Le cacao brésilien s’offre un nouveau terroir dans les forêts du Sud

 

Arnaud Vanille spécialiste de la vanille et du cacao vient de découvrir dans le Sud du Brésil, des plantations de cacao, oui oui, vous allez tout savoir.

Pour découvrez un peu plus sur le monde du cacao lisez ses aventures sur son blog, blog.lecomptoirdetoamasina.fr.

Le monde du cacao va être révolutionné 

À l’ombre de la forêt atlantique du Paraná, loin des terres historiques de Bahia, une poignée de pionniers parie sur un cacao de haute précision. En misant sur l’agroforesterie et les microclimats frais, ces producteurs transforment une culture tropicale en un produit de luxe destiné au marché mondial du chocolat fin.

Au Brésil, le cacao a longtemps eu un visage immuable : celui des plantations solaires de l’État de Bahia ou des vastes étendues de l’Amazonie, qui concentrent à elles seules 90 % de la production nationale. Mais une rupture géographique est en train de s’opérer. À plus de 1 500 kilomètres au sud, sur le littoral de l’État du Paraná, une nouvelle frontière cacaoyère émerge là où personne ne l’attendait.

Dans la commune de Morretes et le long de la vallée de Ribeira, l’enjeu n’est pas de rivaliser sur les volumes, mais de redéfinir la valeur. Ici, le climat plus frais, souvent perçu comme un obstacle, devient un allié agronomique. Selon les experts locaux, cette maturité plus lente, dictée par les latitudes méridionales, confère aux fèves des profils aromatiques complexes, marqués par des notes florales et fruitées, indispensables à la fabrication des chocolats dits « de spécialité ».

L’agroforesterie comme bouclier et levier de croissance

Pour réussir ce pari sous des cieux moins cléments que ceux du Nordeste, les agriculteurs paranaenses ont dû réinventer leur modèle de production. La réponse tient en deux mots : agroforesterie régénérative. Plutôt que de déboiser, le cacao est implanté directement sous la canopée de la Mata Atlântica, la forêt atlantique native.
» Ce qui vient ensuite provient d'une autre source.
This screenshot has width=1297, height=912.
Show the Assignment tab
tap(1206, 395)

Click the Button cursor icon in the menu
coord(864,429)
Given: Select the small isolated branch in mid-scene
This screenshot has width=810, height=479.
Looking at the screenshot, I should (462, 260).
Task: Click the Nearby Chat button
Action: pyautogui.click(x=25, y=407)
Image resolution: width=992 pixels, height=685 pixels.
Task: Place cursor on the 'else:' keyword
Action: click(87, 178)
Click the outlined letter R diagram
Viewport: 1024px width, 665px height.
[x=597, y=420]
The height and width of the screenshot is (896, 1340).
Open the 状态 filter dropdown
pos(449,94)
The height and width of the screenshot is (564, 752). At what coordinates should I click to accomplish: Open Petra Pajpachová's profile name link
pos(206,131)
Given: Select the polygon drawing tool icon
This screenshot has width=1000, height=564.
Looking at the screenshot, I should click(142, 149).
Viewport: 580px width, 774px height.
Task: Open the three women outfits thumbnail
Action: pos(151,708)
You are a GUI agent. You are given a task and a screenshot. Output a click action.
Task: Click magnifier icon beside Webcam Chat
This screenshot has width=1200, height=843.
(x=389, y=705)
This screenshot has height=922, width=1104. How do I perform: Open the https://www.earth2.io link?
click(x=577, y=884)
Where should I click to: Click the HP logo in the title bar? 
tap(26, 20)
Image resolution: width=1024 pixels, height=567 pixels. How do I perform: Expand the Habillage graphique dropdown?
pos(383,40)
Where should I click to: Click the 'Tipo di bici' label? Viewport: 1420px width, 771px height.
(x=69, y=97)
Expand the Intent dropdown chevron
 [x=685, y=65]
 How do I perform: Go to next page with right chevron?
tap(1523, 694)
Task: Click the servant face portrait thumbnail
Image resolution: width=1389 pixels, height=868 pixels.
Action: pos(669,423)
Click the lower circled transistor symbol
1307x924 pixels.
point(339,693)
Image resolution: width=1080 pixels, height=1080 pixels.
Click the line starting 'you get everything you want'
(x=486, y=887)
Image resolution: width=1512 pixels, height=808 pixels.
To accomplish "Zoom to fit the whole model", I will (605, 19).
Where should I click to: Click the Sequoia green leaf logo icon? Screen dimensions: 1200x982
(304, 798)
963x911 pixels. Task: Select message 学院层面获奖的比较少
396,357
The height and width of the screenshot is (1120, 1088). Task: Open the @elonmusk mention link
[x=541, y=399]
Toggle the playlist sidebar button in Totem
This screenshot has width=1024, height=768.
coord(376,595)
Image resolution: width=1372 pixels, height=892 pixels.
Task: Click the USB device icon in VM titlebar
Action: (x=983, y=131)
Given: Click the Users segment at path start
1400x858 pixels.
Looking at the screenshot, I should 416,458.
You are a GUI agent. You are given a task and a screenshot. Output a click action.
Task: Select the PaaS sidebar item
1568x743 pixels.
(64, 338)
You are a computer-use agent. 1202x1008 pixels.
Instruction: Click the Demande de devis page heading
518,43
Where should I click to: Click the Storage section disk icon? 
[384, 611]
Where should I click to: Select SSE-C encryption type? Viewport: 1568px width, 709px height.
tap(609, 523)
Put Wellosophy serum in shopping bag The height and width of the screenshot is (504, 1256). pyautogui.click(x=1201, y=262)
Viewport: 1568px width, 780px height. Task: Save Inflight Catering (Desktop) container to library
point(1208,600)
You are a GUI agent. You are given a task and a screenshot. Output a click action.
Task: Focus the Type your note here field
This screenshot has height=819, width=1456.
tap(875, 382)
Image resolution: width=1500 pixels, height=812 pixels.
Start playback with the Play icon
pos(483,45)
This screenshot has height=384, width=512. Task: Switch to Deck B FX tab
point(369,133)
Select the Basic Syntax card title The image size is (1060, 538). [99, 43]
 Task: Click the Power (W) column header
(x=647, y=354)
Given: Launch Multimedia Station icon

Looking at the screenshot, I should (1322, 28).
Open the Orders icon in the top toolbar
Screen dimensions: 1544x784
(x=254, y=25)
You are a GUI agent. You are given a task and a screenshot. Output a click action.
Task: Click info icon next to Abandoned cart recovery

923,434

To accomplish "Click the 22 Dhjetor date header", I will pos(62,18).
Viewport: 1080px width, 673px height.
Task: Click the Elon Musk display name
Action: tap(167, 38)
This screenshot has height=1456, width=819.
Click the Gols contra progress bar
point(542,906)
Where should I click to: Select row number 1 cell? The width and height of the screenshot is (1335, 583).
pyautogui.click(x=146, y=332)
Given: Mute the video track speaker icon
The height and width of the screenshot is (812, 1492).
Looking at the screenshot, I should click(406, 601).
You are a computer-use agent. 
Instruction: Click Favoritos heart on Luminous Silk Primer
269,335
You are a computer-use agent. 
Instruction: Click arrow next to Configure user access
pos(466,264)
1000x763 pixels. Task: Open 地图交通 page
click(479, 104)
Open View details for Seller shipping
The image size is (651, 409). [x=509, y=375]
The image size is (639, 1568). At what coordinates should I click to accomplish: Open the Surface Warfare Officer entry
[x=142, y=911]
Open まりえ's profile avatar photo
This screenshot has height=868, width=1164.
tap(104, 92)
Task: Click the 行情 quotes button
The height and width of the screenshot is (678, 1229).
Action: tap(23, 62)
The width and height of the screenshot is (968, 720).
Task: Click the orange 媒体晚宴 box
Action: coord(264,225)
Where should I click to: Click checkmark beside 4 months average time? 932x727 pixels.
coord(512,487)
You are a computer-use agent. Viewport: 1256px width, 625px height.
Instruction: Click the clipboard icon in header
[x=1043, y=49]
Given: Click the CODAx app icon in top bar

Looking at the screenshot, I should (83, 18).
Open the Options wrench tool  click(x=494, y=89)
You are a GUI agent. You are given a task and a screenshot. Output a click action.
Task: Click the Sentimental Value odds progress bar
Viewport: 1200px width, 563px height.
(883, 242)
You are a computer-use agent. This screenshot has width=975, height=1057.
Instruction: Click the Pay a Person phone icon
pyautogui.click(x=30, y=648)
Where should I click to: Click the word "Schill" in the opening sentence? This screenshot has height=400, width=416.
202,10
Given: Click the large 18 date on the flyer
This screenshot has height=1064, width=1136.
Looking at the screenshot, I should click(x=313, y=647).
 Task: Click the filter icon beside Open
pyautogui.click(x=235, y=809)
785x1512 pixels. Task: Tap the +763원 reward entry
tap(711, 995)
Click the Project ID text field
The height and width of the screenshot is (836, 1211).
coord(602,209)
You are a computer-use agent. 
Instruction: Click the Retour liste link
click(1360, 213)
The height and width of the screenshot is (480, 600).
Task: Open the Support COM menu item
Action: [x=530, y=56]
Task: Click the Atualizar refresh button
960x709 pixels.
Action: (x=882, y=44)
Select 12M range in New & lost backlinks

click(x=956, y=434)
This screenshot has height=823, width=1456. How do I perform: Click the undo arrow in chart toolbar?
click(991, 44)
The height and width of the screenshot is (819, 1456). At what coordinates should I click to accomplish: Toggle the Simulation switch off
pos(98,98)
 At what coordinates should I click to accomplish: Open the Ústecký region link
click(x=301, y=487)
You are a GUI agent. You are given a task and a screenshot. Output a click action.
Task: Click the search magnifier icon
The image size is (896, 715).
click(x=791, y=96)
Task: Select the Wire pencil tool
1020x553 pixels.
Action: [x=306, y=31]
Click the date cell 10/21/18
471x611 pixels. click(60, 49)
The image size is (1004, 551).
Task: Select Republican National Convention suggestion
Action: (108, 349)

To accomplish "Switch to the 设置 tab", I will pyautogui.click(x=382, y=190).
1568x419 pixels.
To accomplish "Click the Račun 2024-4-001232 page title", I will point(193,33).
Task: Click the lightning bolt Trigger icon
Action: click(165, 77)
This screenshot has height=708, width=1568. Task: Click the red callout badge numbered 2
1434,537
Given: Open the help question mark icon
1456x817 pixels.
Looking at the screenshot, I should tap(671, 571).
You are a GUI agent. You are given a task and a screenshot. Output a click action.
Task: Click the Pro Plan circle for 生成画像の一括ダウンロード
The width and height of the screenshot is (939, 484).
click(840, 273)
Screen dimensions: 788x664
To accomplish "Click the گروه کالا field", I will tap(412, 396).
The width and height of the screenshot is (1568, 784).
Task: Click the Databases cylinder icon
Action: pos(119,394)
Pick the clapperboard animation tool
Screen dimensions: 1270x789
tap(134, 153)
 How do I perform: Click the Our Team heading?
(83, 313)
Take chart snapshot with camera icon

À la Station Marumby, Luiz Paulo Gnatta conduit ainsi cinq hectares où le cacaoyer cohabite harmonieusement avec des bananiers et des avocatiers. Ce couvert forestier ne se contente pas de préserver la biodiversité ; il agit comme un régulateur thermique vital, protégeant les arbres des vents froids et stabilisant l’humidité. « Le cacao tolère très bien cet ombrage, ce qui rend le système extrêmement résilient », explique le producteur, qui voit dans ce modèle un double bénéfice : un revenu immédiat grâce aux fruits et une valorisation à long terme de sa production de fèves.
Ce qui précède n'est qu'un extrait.